Título: Os pacientes devem definir seus limites
Autor:
Fonte: O Globo, 22/12/2006, O Mundo, p. 44

ROMA. Ignazio Marino é cirurgião e senador do Partido dos Democráticos de Esquerda (ex-PCI). Como médico e presidente da Comissão de Higiene e Saúde do Senado, visitou Piergiorgio Welby há dois dias, segundo contou ao GLOBO.

A última carta que Welby conseguiu ditar foi para o senhor. Como está vivendo essa emoção?

IGNAZIO MARINO: Com o mesmo sofrimento que resultou da conversa que tive com Welby. E com grande gratidão, também. Ele me ajudou a entender a alma humana.

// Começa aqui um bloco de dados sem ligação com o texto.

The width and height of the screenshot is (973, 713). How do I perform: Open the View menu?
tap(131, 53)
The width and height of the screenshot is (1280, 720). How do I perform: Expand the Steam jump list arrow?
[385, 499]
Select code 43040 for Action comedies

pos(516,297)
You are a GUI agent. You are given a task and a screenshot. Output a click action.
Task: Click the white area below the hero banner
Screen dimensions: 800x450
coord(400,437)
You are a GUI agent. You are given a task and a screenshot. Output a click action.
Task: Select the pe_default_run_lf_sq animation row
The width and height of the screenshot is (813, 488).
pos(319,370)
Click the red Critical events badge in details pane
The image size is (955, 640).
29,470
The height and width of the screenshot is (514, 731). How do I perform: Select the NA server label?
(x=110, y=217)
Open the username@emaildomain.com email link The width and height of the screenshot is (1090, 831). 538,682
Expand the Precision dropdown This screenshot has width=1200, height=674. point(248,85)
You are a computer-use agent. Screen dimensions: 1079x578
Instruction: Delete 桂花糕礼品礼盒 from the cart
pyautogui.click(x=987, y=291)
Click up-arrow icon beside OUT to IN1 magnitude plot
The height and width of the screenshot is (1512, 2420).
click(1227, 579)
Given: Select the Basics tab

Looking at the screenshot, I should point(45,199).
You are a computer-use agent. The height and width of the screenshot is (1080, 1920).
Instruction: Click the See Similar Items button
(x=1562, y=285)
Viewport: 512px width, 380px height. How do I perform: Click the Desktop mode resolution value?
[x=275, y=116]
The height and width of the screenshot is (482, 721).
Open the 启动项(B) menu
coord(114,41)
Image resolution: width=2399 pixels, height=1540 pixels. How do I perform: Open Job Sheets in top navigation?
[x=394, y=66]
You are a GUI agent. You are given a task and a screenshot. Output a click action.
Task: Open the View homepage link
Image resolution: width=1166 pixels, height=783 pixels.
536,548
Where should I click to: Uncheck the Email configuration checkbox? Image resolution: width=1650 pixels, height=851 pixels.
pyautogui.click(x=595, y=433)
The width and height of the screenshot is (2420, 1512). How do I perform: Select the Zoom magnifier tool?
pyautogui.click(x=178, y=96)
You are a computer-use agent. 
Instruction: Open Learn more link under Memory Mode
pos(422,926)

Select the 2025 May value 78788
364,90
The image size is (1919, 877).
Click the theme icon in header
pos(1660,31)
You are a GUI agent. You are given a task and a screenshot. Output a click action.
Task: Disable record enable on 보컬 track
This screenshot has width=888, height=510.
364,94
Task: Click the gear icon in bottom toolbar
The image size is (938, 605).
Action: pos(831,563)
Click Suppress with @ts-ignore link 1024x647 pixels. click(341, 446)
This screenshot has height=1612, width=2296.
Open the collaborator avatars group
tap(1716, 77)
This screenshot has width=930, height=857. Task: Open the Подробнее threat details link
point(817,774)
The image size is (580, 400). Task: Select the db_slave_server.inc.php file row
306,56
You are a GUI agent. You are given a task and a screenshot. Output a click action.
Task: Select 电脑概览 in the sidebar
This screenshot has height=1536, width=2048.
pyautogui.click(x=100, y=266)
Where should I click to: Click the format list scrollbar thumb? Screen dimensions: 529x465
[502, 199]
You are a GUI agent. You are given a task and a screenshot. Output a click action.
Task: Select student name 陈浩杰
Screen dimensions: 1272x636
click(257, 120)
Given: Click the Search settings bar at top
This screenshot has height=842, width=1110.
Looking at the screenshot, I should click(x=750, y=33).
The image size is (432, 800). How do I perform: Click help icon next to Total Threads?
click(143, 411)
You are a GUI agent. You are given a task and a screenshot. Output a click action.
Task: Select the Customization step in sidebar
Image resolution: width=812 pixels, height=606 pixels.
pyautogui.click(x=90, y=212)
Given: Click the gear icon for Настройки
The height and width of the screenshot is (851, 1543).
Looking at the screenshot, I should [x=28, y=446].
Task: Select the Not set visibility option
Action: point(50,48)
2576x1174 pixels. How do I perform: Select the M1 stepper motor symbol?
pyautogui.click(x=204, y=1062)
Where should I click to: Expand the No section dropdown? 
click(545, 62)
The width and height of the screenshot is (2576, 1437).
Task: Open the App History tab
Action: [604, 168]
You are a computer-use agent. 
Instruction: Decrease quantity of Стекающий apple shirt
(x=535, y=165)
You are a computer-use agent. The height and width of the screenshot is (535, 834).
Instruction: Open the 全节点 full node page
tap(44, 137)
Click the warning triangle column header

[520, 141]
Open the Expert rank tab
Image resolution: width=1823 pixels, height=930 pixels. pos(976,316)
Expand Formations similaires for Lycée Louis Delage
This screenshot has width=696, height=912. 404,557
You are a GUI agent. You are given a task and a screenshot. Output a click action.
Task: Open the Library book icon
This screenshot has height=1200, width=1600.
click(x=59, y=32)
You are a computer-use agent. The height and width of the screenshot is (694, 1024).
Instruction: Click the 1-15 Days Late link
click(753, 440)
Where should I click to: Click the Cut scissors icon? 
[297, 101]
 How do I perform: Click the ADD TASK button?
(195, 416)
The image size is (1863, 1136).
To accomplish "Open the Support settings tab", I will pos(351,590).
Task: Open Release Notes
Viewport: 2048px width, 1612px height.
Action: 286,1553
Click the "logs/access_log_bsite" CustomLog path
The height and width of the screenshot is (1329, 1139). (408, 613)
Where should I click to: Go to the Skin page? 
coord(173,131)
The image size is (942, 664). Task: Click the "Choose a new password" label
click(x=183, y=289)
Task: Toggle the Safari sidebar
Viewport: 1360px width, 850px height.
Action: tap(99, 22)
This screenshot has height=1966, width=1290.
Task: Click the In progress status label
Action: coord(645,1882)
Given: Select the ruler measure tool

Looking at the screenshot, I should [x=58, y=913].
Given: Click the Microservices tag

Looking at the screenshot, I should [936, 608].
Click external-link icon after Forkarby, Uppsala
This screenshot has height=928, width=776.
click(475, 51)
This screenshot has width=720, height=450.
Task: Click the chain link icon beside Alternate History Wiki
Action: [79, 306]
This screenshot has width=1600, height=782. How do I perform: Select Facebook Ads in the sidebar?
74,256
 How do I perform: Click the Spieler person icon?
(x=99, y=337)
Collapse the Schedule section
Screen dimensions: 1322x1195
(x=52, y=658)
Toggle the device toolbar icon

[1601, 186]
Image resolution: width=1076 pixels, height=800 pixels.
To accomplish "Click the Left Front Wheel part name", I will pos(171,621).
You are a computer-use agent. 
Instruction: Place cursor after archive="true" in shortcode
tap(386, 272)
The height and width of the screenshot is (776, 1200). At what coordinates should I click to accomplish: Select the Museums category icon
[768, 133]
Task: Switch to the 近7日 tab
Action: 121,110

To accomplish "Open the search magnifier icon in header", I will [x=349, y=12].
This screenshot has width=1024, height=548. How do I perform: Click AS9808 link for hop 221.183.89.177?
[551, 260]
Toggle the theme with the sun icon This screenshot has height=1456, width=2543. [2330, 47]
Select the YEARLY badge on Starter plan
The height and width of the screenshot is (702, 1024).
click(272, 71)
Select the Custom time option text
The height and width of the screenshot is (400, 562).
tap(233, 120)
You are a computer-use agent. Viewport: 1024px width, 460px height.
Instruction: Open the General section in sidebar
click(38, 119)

E me lembrou, mais uma vez, os motivos que me levaram a estudar medicina e a aceitar o papel político que estou desempenhando agora.

O senhor escreveu uma carta, pedindo que Welby esperasse mais dois dias. Foi surpreendido com a sua morte?

MARINO: Infelizmente, estava preparado para essa notícia. Os doentes que se recusam a utilizar as tecnologias para prolongar a vida devem ser atendidos. O caso de Welby era um caso de excesso de esforço terapêutico. Não foi eutanásia, ninguém deu a Welby uma substância letal, ninguém o matou. Foi suspenso o uso de um aparelho externo, deixando o paciente morrer de modo natural. Ninguém pode obrigar uma pessoa a viver contra a sua vontade.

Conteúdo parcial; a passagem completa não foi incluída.